◆ **Problem A**
In the rated-advice excerpt, what did the narrator eat in Orvieto?
◆ **Problem B**
In the rated-advice excerpt, why did the narrator eat the meal the guide ordered despite being vegetarian? Answer in one to three sentences.
◆ **Problem C**
Extend the rated-advice excerpt from where it stops.

◆ **Selected excerpt**
_____

You shouldn’t give out wooden nickels, either. That’s not nice. 

Score: 9/10

 

+ If you’re going to get hit by a car, make sure it’s a Mercedes.

Hard to argue with that. I mean, ideally the driver should be insured to the hilt and feel horribly guilty too, but that’s hard to ascertain in advance.

Score: 9/10

 

Like this medieval Italian town? How about I sponsor you to live here and write for a couple of years instead of going to college?

My family took two vacations to Europe, both of which were amazing. We did a tour of Paleolithic caves in France and we did the Rome-Florence-Venice loop in Italy. While in Italy, our guide had us stop in a fairy tale-type place called Orvieto, where he ordered food for us, and because I didn’t have the heart to tell him I couldn’t eat what he got for me because I was vegetarian I just shut up and ate my homemade pasta with rabbit sauce. It was one of the most goddamn delicious things I’d ever had in my life.

Later, we wandered around town, dazed by beauty and protein, and as the sunlight bronzed the door of the thousand-year-old church my father put his arm around me and made me his offer. Wanna live here and write? I’ll support you. All you have to do in exchange is not go to college.

“Paul!” said my mother. “She’s going to college.”

“The offer stands,” said my father.

_____

◆ **Data listing**

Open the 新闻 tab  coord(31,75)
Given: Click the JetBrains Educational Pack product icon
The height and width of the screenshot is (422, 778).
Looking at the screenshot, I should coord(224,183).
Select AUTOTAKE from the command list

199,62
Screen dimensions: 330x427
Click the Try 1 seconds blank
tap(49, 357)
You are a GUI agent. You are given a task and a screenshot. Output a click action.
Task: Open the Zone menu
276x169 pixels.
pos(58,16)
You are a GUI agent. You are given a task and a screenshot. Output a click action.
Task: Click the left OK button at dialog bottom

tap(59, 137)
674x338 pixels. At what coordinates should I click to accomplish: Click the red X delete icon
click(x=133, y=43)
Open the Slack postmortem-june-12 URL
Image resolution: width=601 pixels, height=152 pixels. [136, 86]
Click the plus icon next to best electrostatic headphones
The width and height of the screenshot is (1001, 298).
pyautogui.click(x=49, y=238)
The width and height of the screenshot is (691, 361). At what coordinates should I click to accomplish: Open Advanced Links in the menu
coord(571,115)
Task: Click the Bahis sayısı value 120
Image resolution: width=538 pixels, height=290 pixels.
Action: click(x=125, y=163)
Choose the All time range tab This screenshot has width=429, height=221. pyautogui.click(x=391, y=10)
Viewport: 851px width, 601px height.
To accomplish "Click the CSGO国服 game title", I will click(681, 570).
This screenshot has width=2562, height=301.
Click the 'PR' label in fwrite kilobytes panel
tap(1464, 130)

_____

◆ **Response area A**
Homemade pasta with rabbit sauce.

◆ **Response area B**
The narrator didn't have the heart to tell the guide that the food he'd ordered couldn't be eaten by a vegetarian, so the narrator stayed quiet and ate it.

◆ **Response area C**
I’m not going to lie, I did agonize about it for a bit. Italy! Writing! Attending the School of Life! Then I did the typical thing and went to a four-year liberal arts college. I did not regret it except maybe once during senior year Honors exams. Those were rough.

Of all sad words of tongue or pen, the saddest are these: ‘It might have been.'”

Score: 4/10

 

+ Never marry a short woman.

Apparently this was sardonic advice my father received from his father and passed onto me. It’s funny if you met my father’s mother, whose tiny old-world peasant feet were a size four-and-a-half or something and who had to shop in the children’s section. My grandpa hadn’t heeded the advice, in other words, and my father didn’t, either: my mother is 5’2″.

I always nodded when my father delivered himself of this sagacity, because I am only a couple of curls above 5’1″ and can understand how diminutive ladies are a nuisance. We need help to get things off of shelves, for example, and it’s not easy for us to change lightbulbs or move bookcases. If I married another short woman, we would only compound our misery. Instead I married a guy who was, luckily, never warned off of petite girls. I like how his chin feels on the top of my head.

Score: 4/10

 

How about I give you $10,000 in cash and instead of having a wedding you elope?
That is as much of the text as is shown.